Prescriptions of combination asthma therapies for children and adolescents are declining, but children under five are still prescribed inappropriate treatments against national guidelines, an Australian study finds.
Researchers from the UNSW School of Women’s and Children’s Health and Centre for Big Data Research in Health have, for the first time since 2014, analysed national asthma dispensing patterns in Australian children.
It follows the concerted effort of national asthma peak bodies to improve prescribing practices through an education campaign targeting all prescribers, including paediatricians, pharmacists and GPs.
FDC therapies are recommended in children and adolescents aged six-12 years but only after an inhaled corticosteroid (ICS) has failed to control their symptoms. (During the study period, between 2013 and 2018, this extended up to 18 years of age but as-needed FDC therapies have now been introduced for adolescents 12 years and above.)
According to national asthma guidelines, children aged five or under should not be prescribed FDC inhalers at all.
FDCs are also one of the most expensive inhaled asthma controller medications on the market and the cost of medications is widely known to have an impact on patient care.
The UNSW study assessed patterns of asthma FDC controller medicines dispensed to Australian children and adolescents, aged one to 18 years, between January 2013 and December 2018. A representative 10% sample of PBS dispensing data was used.
Reassuringly, the analysis found around seven in every 1000 children were prescribed an FDC inhaler in 2018, down from nearly 15 in every 1000 children in 2013.
However, 88% of the FDC inhalers dispensed to children and adolescents were prescribed as first-line therapy, which is not recommended.
More concerning were the 3500 children aged five years and under who were started on FDC each year.

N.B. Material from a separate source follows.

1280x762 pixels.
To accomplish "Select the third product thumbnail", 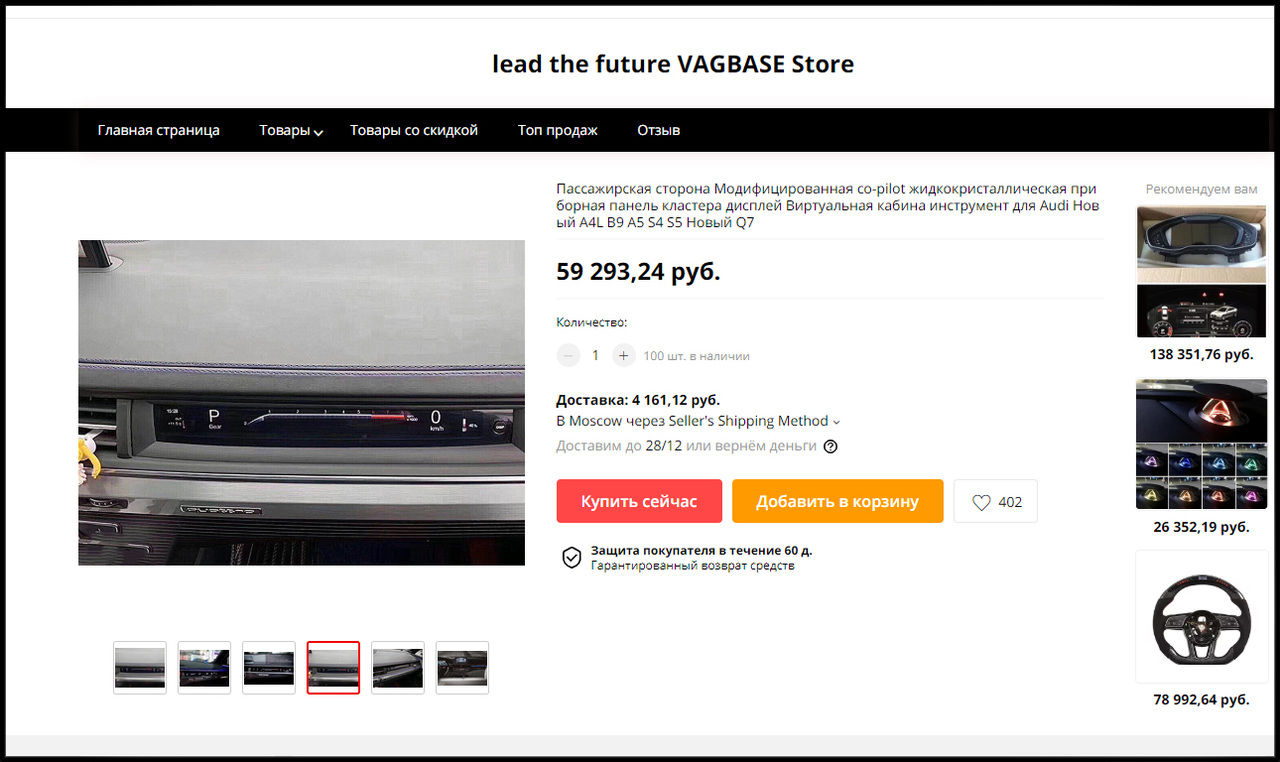I will pos(269,667).
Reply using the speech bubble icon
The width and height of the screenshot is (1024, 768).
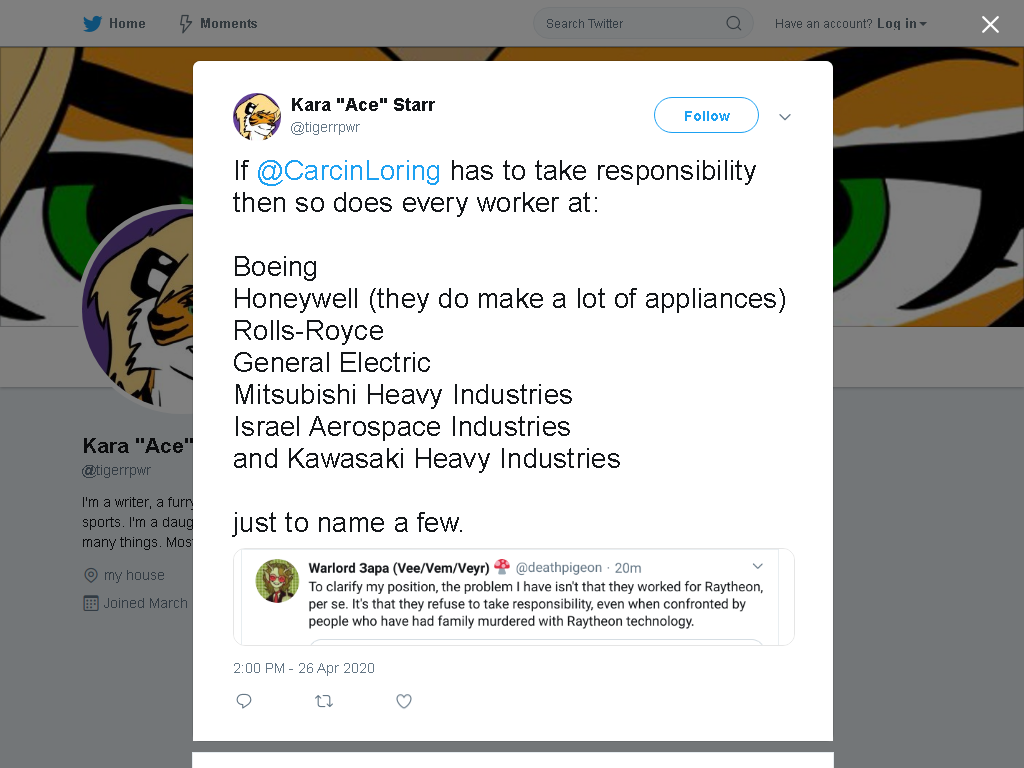click(244, 701)
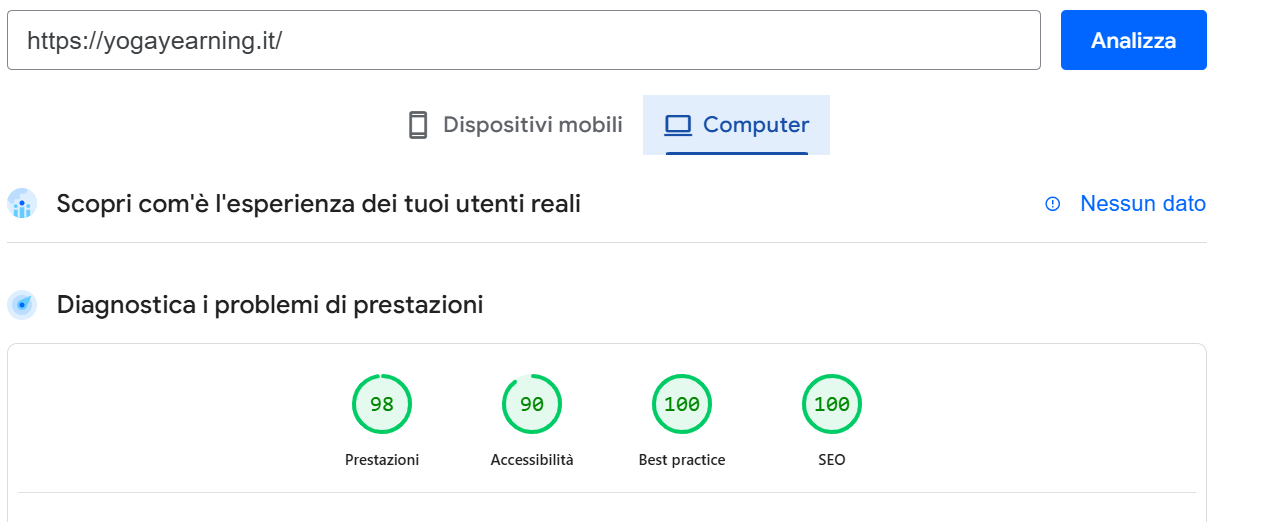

These inappropriate prescriptions amounted to a cost of $500,000 each year to the government and families.
The PBS dataset did not contain information as to why prescriptions were given outside of national guidelines, or by whom.
“Clearly, there’s work to be done in addressing the inappropriate prescribing that is still occurring in children under five,” said Professor Adam Jaffe, a respiratory paediatrician at UNSW Medicine, member of the National Asthma Council Australia Guidelines Committee and co-author on the study.
“But overall, across all ages groups, inappropriate prescriptions certainly seem to be declining.”
In 2018, the PBAC also recommended that all FDC asthma prescriptions should require a streamline authority code to encourage prescribers to consider first-line treatment with ICS alone.
“What our study will do is actually give us baseline data to see the impact of those new guidelines and help to monitor the effectiveness of this policy change over time,” Professor Jaffe said.